Will you fail? Possibly, but NOT all the time and when that happens you try again (and again if necessary). Eventually you will conquer your challenge.

Currently my self-chosen challenge is public speaking. That one definitely puts me out of my comfort zone, but maybe that's what intrigues me about it.

What's your current challenge?

Tuesday, July 8, 2014

Useless Words

The dictionary is full of words; some good some not so much. I've blogged before about the importance of words and the limitless power they possess. Words can build a person up, congratulate them on a task well done, or they can damage a self-esteem in the matter of mere seconds. Have you ever watched the movie 'Mean Girls' or seen a bridesmaid's episode of TLC's 'Say Yes To The Dress: Atlanta'? The storeowner, Lori, will protect her brides till the end if the bridesmaids get too out of hand. I've seen episodes where bridal party entourages have been ruder to the bride than you could ever imagine because for some reason they believe their friend's wedding should be all about them. When the bridesmaid becomes the bride then they can have the spotlight, until then they need to be quiet and take a back seat.
Words should validate, flatter, and express concern when needed. They should never be cruel, wasteful, or ill-intended. At that point, they become useless. Words have a great deal of power and once spoken generally can't be taken back. First impressions and first words mean a lot, just ask someone conducting an interview.
My advice to you ... think twice and speak once (if necessary). Often by doing so you may change your mind and save yourself from embarrassment or saying something you'll later regret. In the words spoken by the Queen to the evil stepmother in the movie 'Ever After' with Drew Barrymore, "Choose your words wisely Madame, for they may be your last."
When was the last time you said something you later regretted?

Sunday, July 6, 2014

Real Life Lessons

There are those things that you learn in school and in books, but some of the most important lessons you will ever learn come from 'real life'. Don't get me wrong ... education teaches us a great deal, but so do the people we know and the observations we make. In today's world everything is about being faster and getting it done with the click of a button. Somewhere along the line people forgot how to do the most basic of tasks. The majority of people that I know do their banking online, yet very few take an actual paper receipt when they make a purchase, let alone take the time to balance their checking account at the end of the month. Call me old-fashioned but I still ask for a receipt and I still take the time to balance my accounts on paper. Guess I'm showing my age; although I can tell you that at least once every other month a tip doesn't get recorded on my bank statement which also means a waiter or waitress didn't get their well deserved tip. We generally eat at the same places so when that happens I always put that 'unrecorded' tip in an envelope and take it with me the next time I go. Apparently I'm in the minority because the wait staff are always most appreciative (and shocked).

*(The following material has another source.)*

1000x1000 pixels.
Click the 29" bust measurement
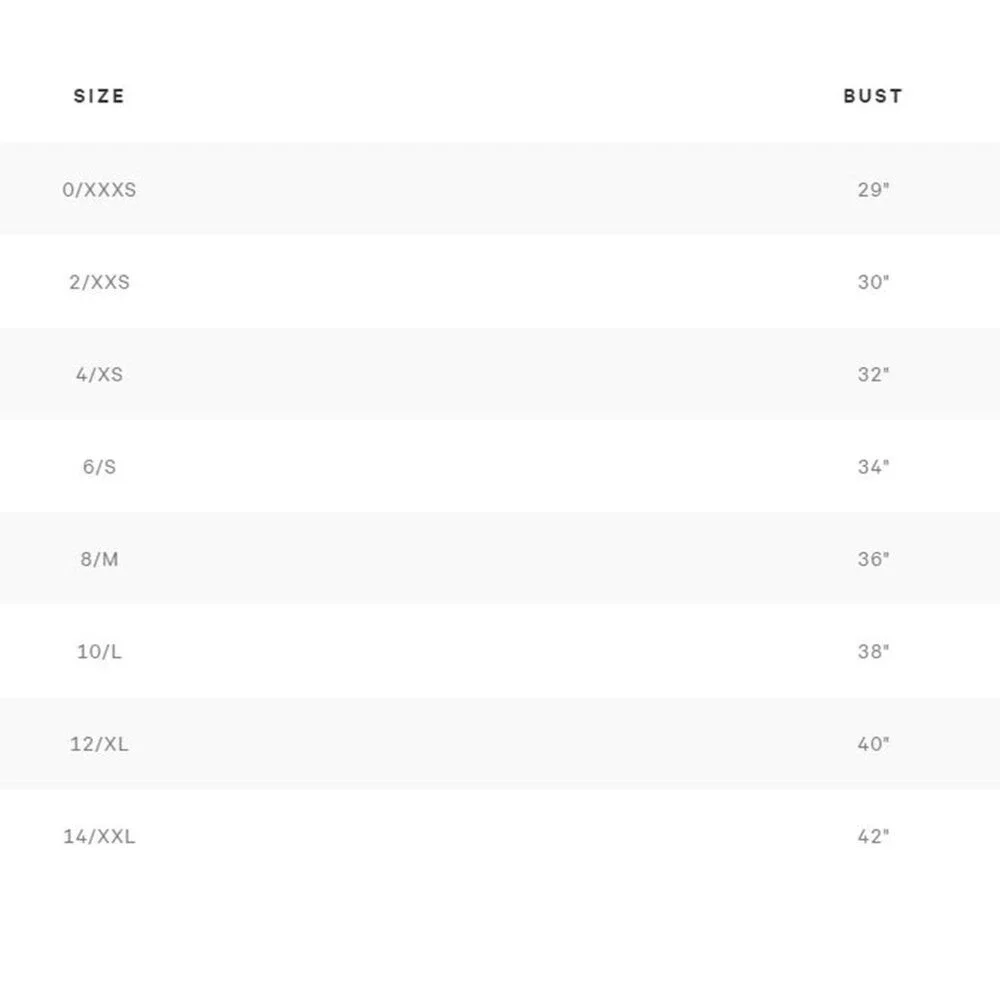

Yes, some 'real life' lessons we learn by actually doing and practicing them. We need to remember how to at least write our names. Computers may be the norm these days, but guess what? You will still need to know cursive to sign your name on documents such as a mortgage and your marriage license. Not to mention what if you become famous and have a need to sign autographs?

What real life lessons have you held on to in spite of the rushing world and speedy Internet?